Dataset entries:
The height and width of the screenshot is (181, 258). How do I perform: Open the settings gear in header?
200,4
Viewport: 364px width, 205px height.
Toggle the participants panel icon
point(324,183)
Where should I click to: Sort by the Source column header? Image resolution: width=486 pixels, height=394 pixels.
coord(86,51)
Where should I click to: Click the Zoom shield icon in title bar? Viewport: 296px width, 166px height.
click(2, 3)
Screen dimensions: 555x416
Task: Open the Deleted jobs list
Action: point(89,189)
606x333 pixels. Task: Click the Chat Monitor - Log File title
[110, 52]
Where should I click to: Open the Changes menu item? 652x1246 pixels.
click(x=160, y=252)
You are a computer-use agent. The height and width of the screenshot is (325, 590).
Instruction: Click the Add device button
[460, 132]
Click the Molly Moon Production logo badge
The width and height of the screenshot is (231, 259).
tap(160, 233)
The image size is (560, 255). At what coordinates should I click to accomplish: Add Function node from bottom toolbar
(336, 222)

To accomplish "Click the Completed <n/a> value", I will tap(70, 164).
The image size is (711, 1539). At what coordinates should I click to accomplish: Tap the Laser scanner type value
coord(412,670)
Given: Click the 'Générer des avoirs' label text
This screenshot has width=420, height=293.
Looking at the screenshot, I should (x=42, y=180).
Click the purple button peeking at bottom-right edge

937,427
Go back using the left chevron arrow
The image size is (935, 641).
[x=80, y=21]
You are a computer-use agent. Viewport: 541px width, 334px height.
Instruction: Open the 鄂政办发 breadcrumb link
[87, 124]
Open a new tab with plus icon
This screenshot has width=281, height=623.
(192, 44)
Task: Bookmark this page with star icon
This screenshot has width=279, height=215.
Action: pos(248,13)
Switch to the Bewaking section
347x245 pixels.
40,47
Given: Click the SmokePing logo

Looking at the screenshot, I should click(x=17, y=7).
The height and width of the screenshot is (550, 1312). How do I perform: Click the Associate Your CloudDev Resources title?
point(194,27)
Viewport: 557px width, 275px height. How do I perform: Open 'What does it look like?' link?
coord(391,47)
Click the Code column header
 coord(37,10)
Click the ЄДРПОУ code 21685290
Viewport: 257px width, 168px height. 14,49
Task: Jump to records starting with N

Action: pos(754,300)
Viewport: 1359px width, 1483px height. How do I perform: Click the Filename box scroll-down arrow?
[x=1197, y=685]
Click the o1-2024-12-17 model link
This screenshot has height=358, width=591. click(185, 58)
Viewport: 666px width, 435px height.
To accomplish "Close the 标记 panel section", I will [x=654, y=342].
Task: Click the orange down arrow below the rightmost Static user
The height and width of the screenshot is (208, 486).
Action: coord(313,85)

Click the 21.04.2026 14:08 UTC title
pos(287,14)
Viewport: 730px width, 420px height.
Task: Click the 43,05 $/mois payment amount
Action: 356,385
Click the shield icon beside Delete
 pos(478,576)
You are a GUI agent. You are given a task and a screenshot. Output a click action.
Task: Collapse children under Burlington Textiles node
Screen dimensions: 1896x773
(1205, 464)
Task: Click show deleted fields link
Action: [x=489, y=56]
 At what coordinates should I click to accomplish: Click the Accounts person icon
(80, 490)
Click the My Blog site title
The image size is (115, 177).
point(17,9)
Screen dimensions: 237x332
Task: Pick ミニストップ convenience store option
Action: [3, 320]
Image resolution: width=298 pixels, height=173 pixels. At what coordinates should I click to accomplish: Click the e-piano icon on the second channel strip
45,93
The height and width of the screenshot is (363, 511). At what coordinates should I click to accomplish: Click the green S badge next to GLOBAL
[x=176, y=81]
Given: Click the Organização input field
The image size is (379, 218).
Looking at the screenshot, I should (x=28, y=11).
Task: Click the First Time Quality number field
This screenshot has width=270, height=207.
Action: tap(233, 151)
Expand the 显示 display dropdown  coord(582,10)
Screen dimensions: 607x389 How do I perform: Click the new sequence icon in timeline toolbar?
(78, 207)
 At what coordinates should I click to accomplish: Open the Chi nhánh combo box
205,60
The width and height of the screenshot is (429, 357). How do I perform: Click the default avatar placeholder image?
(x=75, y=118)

__TASK DETAILS__:
From the line containing "Accounts person icon" to the last line above, repeat every line exactly and nothing else.

__ANSWER TO THIS PROBLEM__:
 At what coordinates should I click to accomplish: Click the Accounts person icon
(80, 490)
Click the My Blog site title
The image size is (115, 177).
point(17,9)
Screen dimensions: 237x332
Task: Pick ミニストップ convenience store option
Action: [3, 320]
Image resolution: width=298 pixels, height=173 pixels. At what coordinates should I click to accomplish: Click the e-piano icon on the second channel strip
45,93
The height and width of the screenshot is (363, 511). At what coordinates should I click to accomplish: Click the green S badge next to GLOBAL
[x=176, y=81]
Given: Click the Organização input field
The image size is (379, 218).
Looking at the screenshot, I should (x=28, y=11).
Task: Click the First Time Quality number field
This screenshot has width=270, height=207.
Action: tap(233, 151)
Expand the 显示 display dropdown  coord(582,10)
Screen dimensions: 607x389 How do I perform: Click the new sequence icon in timeline toolbar?
(78, 207)
 At what coordinates should I click to accomplish: Open the Chi nhánh combo box
205,60
The width and height of the screenshot is (429, 357). How do I perform: Click the default avatar placeholder image?
(x=75, y=118)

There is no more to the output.